The far-lateral approach is the best option for extradural tumors in the inferior clivus with lateral extradural or medial intradural extension to the craniocervical junction or upper cervical area. It opens views of the region ventral to the medulla and cervical spinal cord, with minimal neural manipulation and good control of the ipsilateral vertebral artery, and its angle of approach facilities safe dissection of the tumor from the brainstem, cranial nerves, and blood vessels through a relatively wide and short surgical field. Limitations include the jugular bulb superiorly and the condyle anteriorly. Excessive drilling of the condyle destabilizes the occiput–C1 articulation, necessitating occipitocervical stabilization (see Chapter 23 ).

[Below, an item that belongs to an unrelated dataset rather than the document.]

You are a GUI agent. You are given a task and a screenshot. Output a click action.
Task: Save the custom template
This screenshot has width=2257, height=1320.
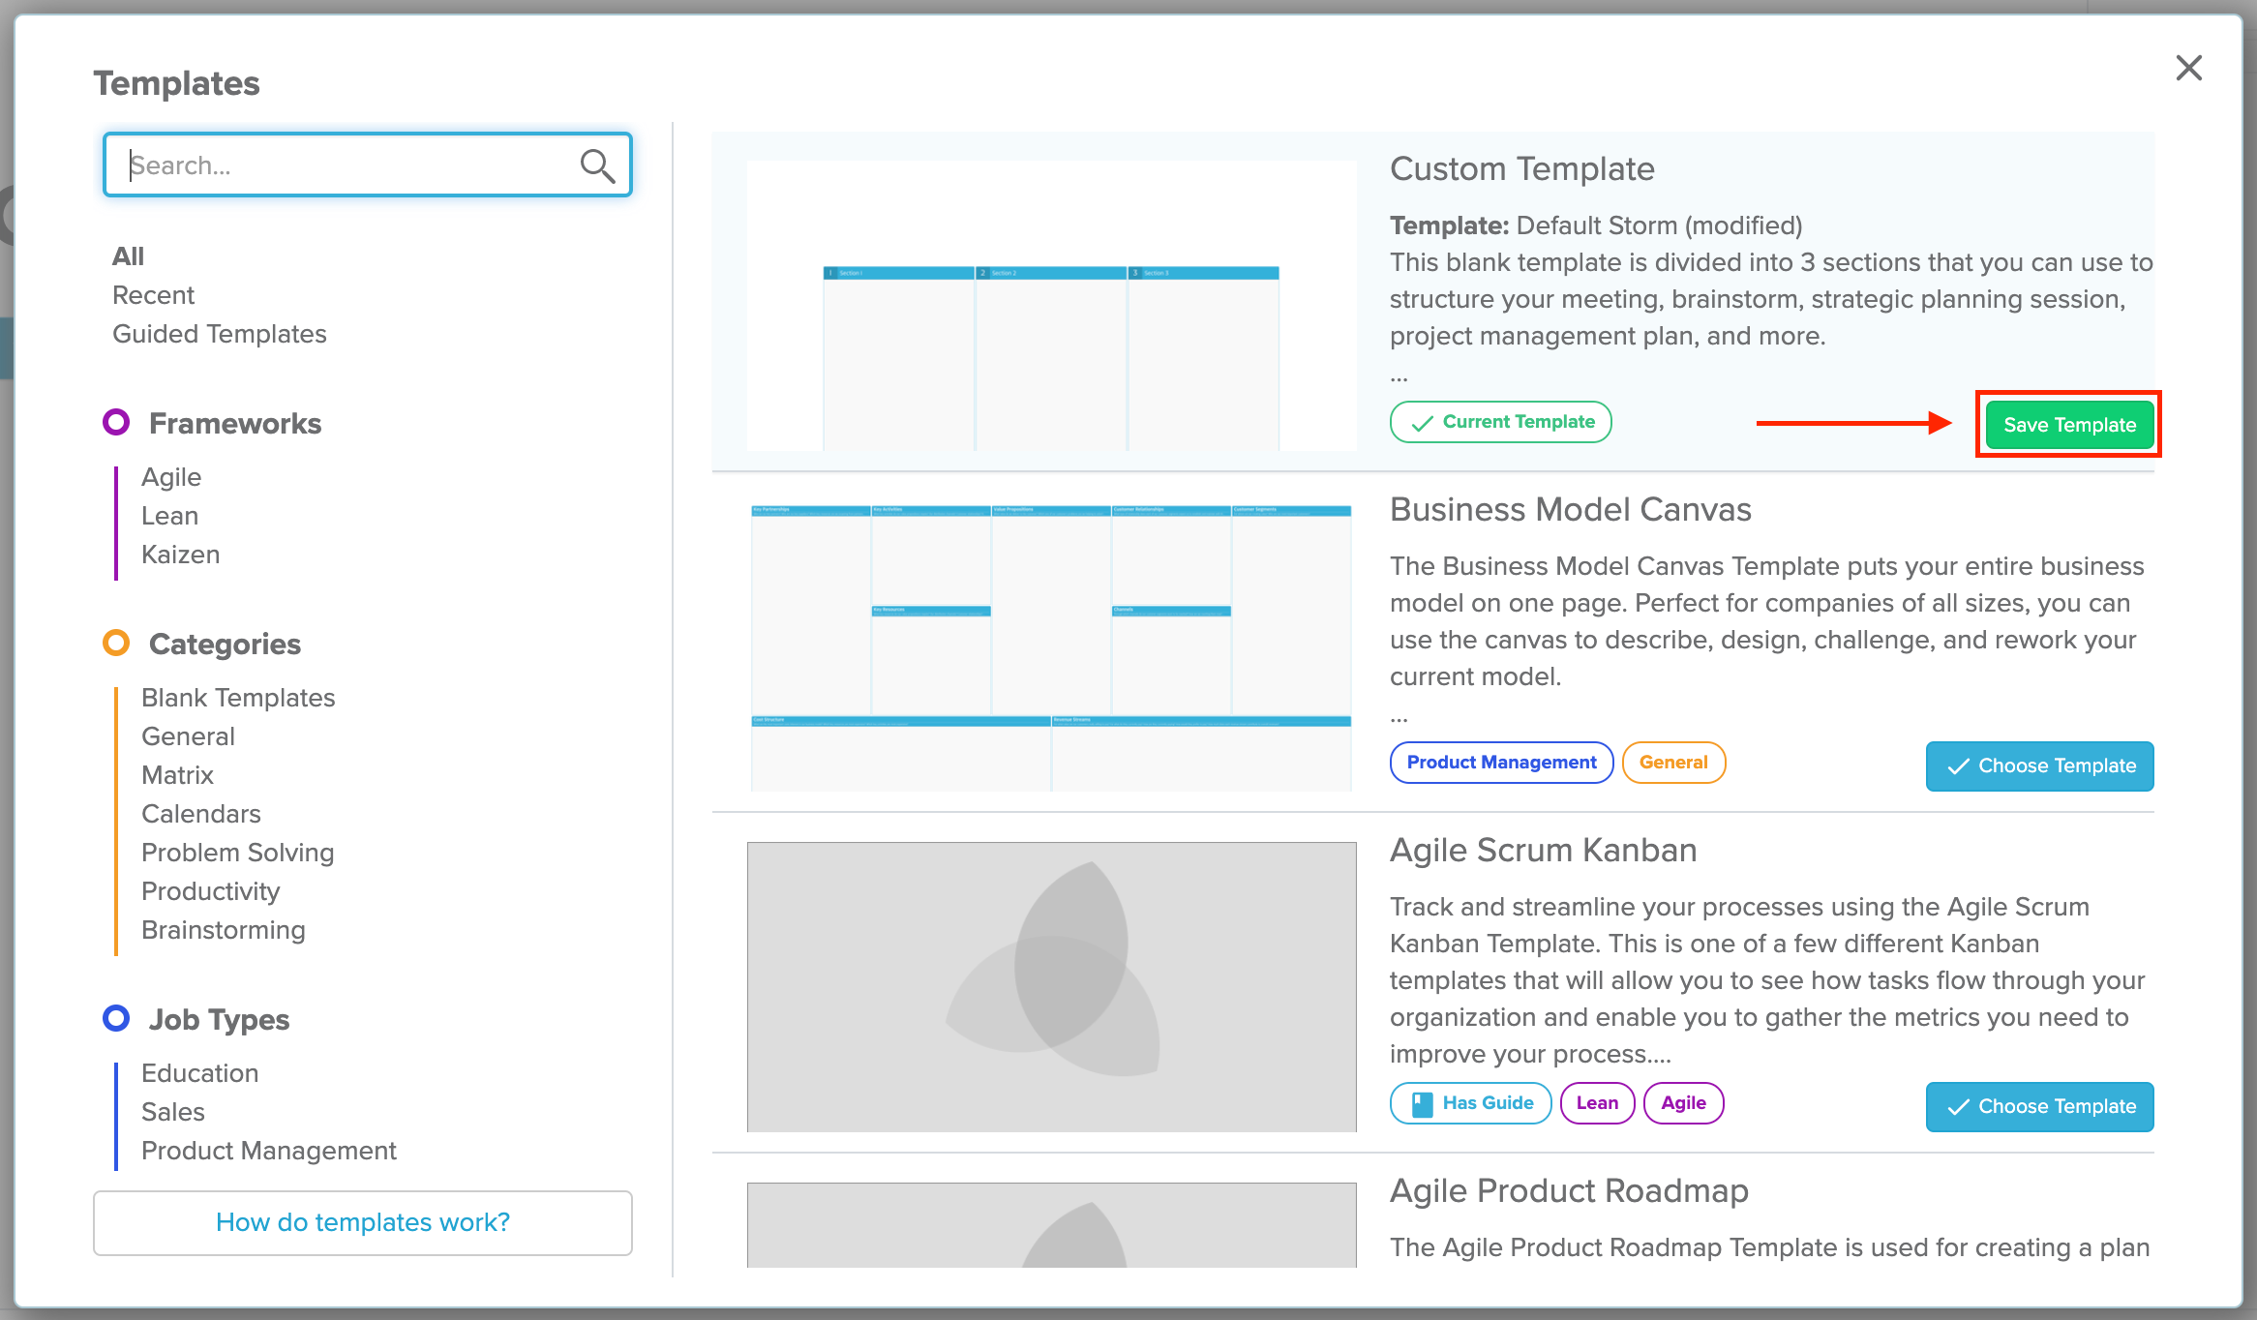2069,425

Staged Approaches for Tumors With Extracranial Extension
Staged approaches may be also recommended for skull base tumors extending extracranially. In a recent series of 35 skull base chondrosarcomas, tumors extending into the parapharyngeal space and upper cervical spine region were more likely to require a staged operation for tumor resection. Transoral and transcervical approaches may be required in these situations.
Illustrative Cases
Case 1
A 30-year-old man with a skull base chordoma presented with 1 year of diplopia and increasing facial numbness. The tumor involved the clivus, left infratemporal fossa, and both cavernous sinuses ( Fig. 20.3A–D ). Three procedures were performed: an initial transsphenoidal approach for resection of the midline component of the tumor, followed by a left transzygomatic approach for infratemporal and left cavernous sinus tumor removal ( Fig. 20.3E ), and then a similar contralateral approach resection of right cavernous sinus tumor ( Fig. 20.3F ). The patient recovered completely and underwent adjuvant postoperative proton beam radiation. Seven years later, the tumor recurred as a sarcoma.
Case 2
A 12-year-old boy presented with headaches, left-sided weakness, and gait ataxia. Radiological evaluation showed a large clival chordoma extending into the occipital condyles and severely compressing the brainstem ( Fig. 20.4A–D ). The midline component of the tumor was removed by a first-stage anterior sublabial transmaxillary approach. Then a second-stage transcondylar approach removed the tumor remaining at the craniocervical junction ( Fig. 20.4D–F ). Extensive condylar involvement warranted occipitocervical fusion, performed the following day. The patient recovered completely and remains disease free after 18 years of follow-up.